Though to more consistently achieve these outcomes, Rees et al. [72] point out that workforce planners should be embracing uncertainty and considering the more frequent use of complementary planning tools. This call may be met by some ambivalence or possibly resistance, as policy makers tend to be driven towards accuracy, rather than embracing uncertainty and ambiguity [67], and through unrealistic expectations of planning processes [45]. So, while this shift within New Zealand’s health planning and policy agencies would be desirable [72], it will likely take some time.

Conclusion

This article has presented policy background to and the effects of persistent health reforms on New Zealand’s health workforce and its governance.
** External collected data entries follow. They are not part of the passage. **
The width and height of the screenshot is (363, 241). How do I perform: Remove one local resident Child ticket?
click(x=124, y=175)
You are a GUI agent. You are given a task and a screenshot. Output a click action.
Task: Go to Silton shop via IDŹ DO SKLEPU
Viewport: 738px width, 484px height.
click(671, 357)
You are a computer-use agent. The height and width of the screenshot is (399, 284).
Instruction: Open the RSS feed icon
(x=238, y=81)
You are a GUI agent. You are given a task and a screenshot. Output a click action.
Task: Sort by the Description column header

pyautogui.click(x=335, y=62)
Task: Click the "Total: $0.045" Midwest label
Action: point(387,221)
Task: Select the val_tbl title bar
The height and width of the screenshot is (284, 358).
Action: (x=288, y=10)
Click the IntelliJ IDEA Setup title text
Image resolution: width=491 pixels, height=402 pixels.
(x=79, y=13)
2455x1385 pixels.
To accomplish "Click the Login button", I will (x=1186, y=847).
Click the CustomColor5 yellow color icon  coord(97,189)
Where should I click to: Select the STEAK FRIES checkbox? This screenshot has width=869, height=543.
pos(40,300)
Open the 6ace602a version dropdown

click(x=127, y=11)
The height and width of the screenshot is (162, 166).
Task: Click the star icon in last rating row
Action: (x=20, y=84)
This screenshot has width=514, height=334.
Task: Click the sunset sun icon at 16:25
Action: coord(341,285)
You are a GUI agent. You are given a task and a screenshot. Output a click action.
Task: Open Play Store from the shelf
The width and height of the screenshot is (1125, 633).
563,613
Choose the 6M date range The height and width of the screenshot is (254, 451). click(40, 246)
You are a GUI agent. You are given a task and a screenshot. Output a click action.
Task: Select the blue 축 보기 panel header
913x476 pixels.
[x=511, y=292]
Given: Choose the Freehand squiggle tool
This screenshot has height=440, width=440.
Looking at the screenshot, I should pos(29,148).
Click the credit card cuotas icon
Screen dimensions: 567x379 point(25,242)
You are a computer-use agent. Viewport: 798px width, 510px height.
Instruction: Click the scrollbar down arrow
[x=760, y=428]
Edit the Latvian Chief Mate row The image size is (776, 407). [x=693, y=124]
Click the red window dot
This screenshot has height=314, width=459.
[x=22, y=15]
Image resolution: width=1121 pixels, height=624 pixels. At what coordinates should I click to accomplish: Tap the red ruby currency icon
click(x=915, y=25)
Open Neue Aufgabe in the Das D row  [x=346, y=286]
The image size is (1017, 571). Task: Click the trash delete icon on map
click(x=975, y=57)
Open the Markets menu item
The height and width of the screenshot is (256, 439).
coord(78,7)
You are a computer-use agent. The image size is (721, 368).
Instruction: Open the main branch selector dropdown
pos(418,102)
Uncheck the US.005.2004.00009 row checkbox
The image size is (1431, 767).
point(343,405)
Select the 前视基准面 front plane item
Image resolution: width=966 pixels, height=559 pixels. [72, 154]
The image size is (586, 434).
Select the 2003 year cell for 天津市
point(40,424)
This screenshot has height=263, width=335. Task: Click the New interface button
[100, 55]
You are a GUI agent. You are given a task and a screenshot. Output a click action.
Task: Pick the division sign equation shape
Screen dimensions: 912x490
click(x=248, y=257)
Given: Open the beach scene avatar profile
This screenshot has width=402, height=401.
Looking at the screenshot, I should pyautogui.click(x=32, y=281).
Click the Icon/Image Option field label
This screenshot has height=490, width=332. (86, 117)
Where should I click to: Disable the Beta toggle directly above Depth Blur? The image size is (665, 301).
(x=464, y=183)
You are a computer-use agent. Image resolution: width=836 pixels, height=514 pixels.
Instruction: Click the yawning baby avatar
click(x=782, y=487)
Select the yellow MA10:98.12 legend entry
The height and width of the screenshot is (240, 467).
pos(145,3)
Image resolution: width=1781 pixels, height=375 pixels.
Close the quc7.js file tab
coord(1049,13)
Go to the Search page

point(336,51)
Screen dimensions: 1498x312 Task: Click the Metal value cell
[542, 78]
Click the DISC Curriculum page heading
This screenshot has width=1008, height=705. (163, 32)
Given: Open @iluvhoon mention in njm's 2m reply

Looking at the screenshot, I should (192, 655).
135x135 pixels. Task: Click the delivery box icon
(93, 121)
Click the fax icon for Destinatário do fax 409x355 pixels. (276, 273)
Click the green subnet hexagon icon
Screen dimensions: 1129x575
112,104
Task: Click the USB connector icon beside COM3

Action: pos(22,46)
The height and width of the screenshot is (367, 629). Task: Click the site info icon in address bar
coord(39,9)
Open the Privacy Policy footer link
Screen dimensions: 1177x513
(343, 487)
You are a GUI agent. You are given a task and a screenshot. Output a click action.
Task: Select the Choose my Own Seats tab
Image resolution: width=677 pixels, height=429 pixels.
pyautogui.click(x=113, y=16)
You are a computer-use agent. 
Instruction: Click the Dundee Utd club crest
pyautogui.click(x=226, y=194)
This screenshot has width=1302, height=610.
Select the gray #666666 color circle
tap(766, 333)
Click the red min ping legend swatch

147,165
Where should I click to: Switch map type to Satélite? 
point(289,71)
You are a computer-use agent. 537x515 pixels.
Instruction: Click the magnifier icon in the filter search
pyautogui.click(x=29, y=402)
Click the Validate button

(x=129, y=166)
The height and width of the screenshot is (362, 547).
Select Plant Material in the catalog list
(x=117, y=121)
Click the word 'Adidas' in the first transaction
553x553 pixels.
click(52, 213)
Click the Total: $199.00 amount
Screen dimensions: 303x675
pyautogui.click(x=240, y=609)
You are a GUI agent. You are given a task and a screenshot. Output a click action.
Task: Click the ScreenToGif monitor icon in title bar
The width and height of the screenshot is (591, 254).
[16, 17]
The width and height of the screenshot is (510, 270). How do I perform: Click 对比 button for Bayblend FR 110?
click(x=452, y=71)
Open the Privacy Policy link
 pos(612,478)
Principally medically orientated pre to the late 1980s, the country’s workforce policy and planning was adversely affected by the extended period of reforms, leaving it with a short-run, operationally orientated employer-led focus. However, the advent of a centralised agency in 2009 offered an opportunity to rethink and to provide sector-wide policy coordination and a central point for workforce data gathering and analysis.

Importantly, the agency created for this task, HWNZ, reconsidered how health workforce planning may proceed and sought to understand how future services may be configured by applying a design thinking-influenced method to better respond to future health needs. The first step of this approach founded the use of WSFs, future scenarios of care developed by clinically led multi-skilled teams. Second, HWNZ has extended its concept of data to recognise qualitative workforce intelligence and is beginning to incorporate these to broaden its planning scope.

As such the case provides a lesson for other countries considering health reforms; it highlights the deleterious effects when the health workforce is not considered or included. But more than this, it also signals that providing the type of attention New Zealand has been able to give can revitalise workforce policy and governance, allowing the adoption of a wider range of perspectives, timeframes and planning tools to deal with increasing uncertainty and the move towards integrated services.

The policy challenge now confronting New Zealand’s health workforce is aligning governance with implementation. This requires locking in and building on changes at the policy and strategy levels, while continuing to develop the skills for engagement, collaboration and locally driven execution. It appears that a key question for New Zealand will be: how does it facilitate a transition towards the desired future health workforce, while maintaining appropriate numbers and skills to ensure health system functionality in the meantime?